This article was originally published in the Sydney Morning Herald on July 30, 2021.
As a Victorian, I did not immediately warm to NSW Premier Gladys Berejiklian’s call for “our” vaccines to head north. But as COVID-19 case numbers rise to yet another daily record of 239 in NSW on Thursday, it’s clear that cooler heads must prevail.
We must move past the state v state rhetoric and focus on getting vaccines to those at highest risk in this outbreak, wherever they are. The NSW decision this week to give doses from the rural and regional supply to year 12 students in Sydney hotspots is exactly the kind of flexible response we need. Other states that don’t urgently need doses for high-risk cohorts should do similar if they are serious about ensuring the Sydney outbreak doesn’t spread across borders.
We must comprehensively tackle COVID outbreaks using every tool available.
On that front, it is a relief to hear NSW plans to introduce rapid antigen testing for year 12 students when they return to school next month and is also considering introducing these tests in workplaces. It is well past time for Australia to augment its outbreak response with more rapid-testing options.
This will enable faster, cheaper, more accessible and more widespread testing and could be a first step to screen people for further testing using the “gold standard” PCR (polymerase chain reaction) diagnostic tests currently used. Rapid antigen tests are not as accurate as PCR tests and should not replace them, but should be used to screen people when there are widespread outbreaks such as in Sydney now.
Other countries are adopting similar approaches including Singapore, the United Kingdom, Canada and the United States. Austria is asking school children to test themselves. Our outbreaks remind us that when there are many cases in the community, testing is the bridge we need until vaccination rates rise sufficiently. Rapid tests are just one way we can make it as easy as possible for people to do the right thing.
We must also redouble our efforts on ramping up the vaccine rollout, using clear, consistent and unified communication. This must include building effective grassroots, local campaigns that target those who most need to be vaccinated because of work and exposure risks, or health or financial vulnerabilities, wherever they live. We just need to make it as easy as possible to do the right thing.

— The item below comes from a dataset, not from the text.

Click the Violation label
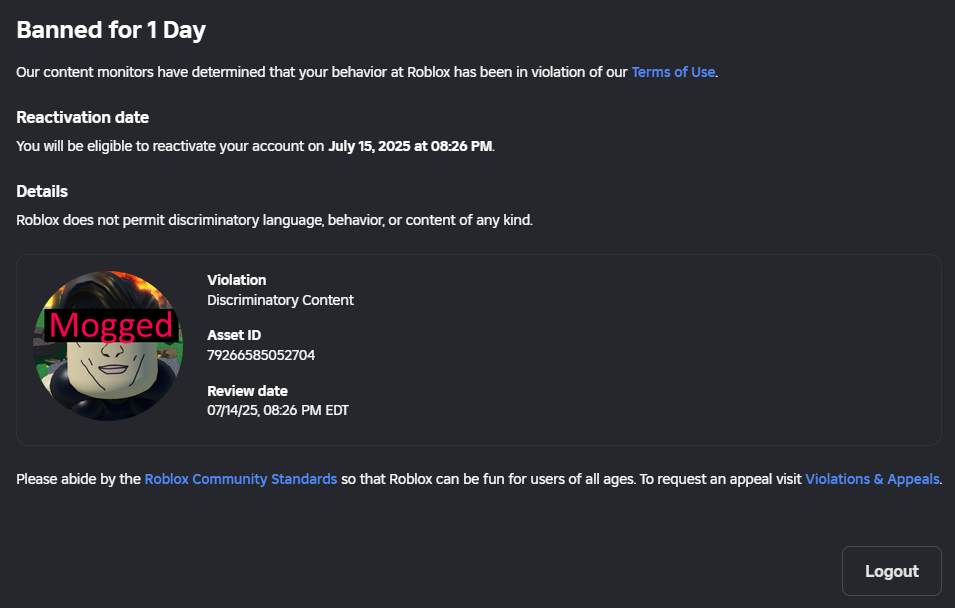Viewport: 955px width, 608px height. [236, 280]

To that end, one key communications challenge posed by this virus is how to get trusted messages out to all communities, including the most vulnerable. Community groups such as ACOSS and the Red Cross have a well-established track record of breaking down barriers and translating policies into better outcomes for these communities.

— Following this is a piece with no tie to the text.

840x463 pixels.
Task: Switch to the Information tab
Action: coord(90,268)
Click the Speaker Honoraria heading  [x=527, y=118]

While employers have been drafted into this fight, given they must protect workers and workplaces on the frontlines of the pandemic, we should also support and leverage the relationships of community groups and make sure they too have a seat at the table.

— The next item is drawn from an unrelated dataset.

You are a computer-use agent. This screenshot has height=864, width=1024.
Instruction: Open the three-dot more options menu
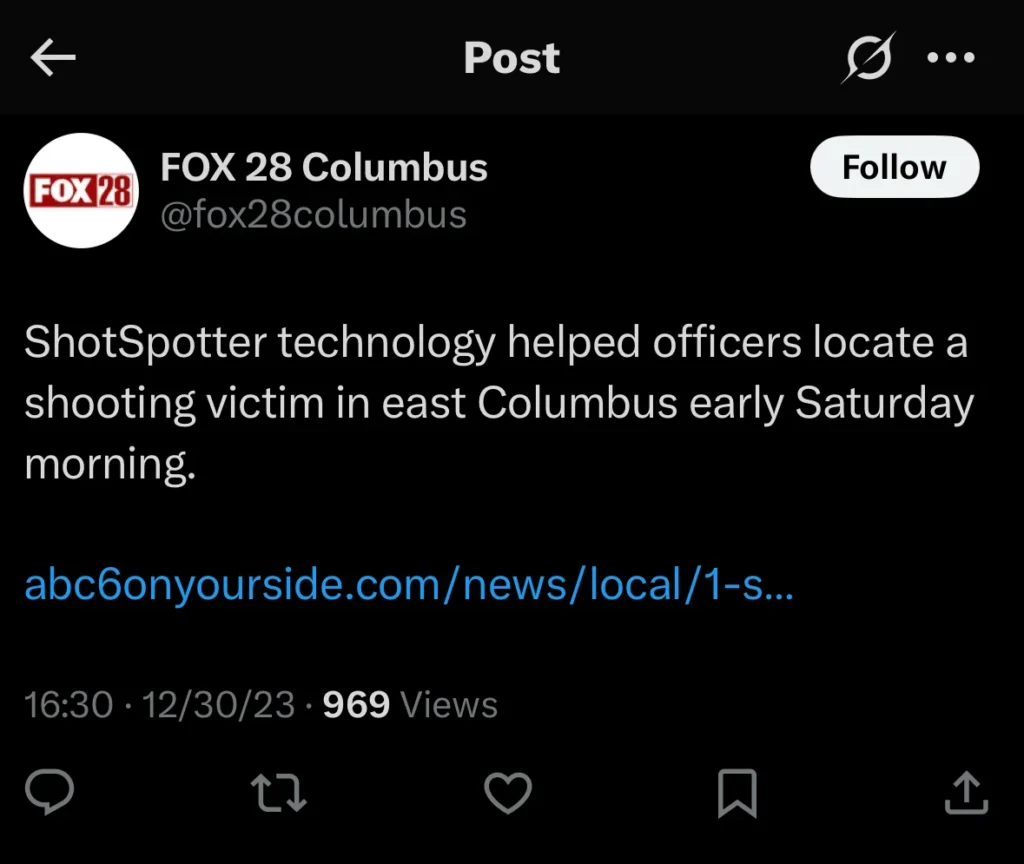coord(950,58)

After weeks of lockdown in NSW, we continue to see high numbers of infectious people moving around the community. At least 88 of Thursday’s cases in NSW were in the community for all or part of their infectious period. NSW expects people to get tested and isolate until their results come through. This is a very difficult ask for people with casual and less secure employment. Wednesday’s announced increases to the federal Pandemic Leave Disaster Payment, and a supplement for people on welfare who have lost work, are a positive step.
But in addition to federal payments, Victoria, South Australia, Tasmania and the ACT all offer a specific payment of between $250-$300 for people who have to isolate after a test. Earlier this month, Ms Berejiklian indicated she was looking at a similar measure but has not gone down that path. NSW only offers the two federal payments – Pandemic Leave Disaster Payment and the COVID-19 Disaster Payment. Why not adopt a consistent approach across the states?
We have fallen behind on quarantine. We are lagging on vaccination rates. But Australia’s COVID-19 response can again become a model of best practice around the world if we tackle this latest wave – and future outbreaks – using every tool in the toolkit.